> Given request
Convert the rows below into a two-column CSV with the headers instruction and click_point. Begin at the first row, stop after the line that contains "Click signal strength", and give one CSV line per row, with its text and its answer each in a single quoted field and any line breaks replaced by spaces.

> Record extracts
*****
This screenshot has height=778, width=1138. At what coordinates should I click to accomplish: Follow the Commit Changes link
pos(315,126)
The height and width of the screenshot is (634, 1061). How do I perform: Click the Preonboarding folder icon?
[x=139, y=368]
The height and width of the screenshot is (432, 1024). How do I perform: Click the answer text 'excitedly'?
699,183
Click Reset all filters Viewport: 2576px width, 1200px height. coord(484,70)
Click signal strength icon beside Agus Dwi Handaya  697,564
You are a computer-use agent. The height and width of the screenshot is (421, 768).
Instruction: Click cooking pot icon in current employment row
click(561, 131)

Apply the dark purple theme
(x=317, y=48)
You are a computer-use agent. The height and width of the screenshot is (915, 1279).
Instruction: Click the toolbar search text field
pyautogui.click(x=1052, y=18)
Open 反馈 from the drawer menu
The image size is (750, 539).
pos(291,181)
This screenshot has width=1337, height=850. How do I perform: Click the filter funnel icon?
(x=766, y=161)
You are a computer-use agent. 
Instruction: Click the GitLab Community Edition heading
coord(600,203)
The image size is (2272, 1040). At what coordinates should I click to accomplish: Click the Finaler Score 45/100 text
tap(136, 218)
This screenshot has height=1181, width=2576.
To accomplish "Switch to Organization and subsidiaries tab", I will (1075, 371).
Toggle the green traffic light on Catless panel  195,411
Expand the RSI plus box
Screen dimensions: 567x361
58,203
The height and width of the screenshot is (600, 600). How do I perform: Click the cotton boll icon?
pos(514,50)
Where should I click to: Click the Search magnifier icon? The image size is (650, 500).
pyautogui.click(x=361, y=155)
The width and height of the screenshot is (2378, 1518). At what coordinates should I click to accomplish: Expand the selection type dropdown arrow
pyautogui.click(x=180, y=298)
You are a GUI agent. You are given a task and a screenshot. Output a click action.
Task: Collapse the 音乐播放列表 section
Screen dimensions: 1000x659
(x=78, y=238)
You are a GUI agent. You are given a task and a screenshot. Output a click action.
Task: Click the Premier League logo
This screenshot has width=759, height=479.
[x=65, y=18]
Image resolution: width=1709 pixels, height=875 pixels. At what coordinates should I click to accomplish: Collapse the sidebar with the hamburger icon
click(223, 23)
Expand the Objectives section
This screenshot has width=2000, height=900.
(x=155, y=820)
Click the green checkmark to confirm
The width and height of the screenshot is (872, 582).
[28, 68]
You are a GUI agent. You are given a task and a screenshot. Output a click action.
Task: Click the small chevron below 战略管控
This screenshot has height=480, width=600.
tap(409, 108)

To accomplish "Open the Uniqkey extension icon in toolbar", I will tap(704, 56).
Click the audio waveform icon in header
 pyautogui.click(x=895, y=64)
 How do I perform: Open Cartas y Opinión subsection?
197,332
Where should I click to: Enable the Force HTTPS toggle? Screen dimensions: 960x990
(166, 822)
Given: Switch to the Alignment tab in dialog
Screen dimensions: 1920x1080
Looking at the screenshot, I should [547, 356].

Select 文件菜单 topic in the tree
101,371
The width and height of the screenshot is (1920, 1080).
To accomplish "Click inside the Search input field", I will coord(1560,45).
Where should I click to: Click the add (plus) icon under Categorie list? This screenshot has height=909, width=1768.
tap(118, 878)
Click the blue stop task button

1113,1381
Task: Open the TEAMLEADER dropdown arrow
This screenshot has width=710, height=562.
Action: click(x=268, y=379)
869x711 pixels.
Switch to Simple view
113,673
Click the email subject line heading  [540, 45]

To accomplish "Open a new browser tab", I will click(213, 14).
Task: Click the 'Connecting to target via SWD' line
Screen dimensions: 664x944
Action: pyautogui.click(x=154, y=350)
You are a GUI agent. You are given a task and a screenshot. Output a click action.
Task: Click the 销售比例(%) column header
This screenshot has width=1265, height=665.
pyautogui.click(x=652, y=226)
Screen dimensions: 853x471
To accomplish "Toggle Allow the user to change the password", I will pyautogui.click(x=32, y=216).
*****
> Reply
instruction,click_point
"This screenshot has height=778, width=1138. At what coordinates should I click to accomplish: Follow the Commit Changes link","pos(315,126)"
"The height and width of the screenshot is (634, 1061). How do I perform: Click the Preonboarding folder icon?","[x=139, y=368]"
"The height and width of the screenshot is (432, 1024). How do I perform: Click the answer text 'excitedly'?","699,183"
"Click Reset all filters Viewport: 2576px width, 1200px height.","coord(484,70)"
"Click signal strength icon beside Agus Dwi Handaya","697,564"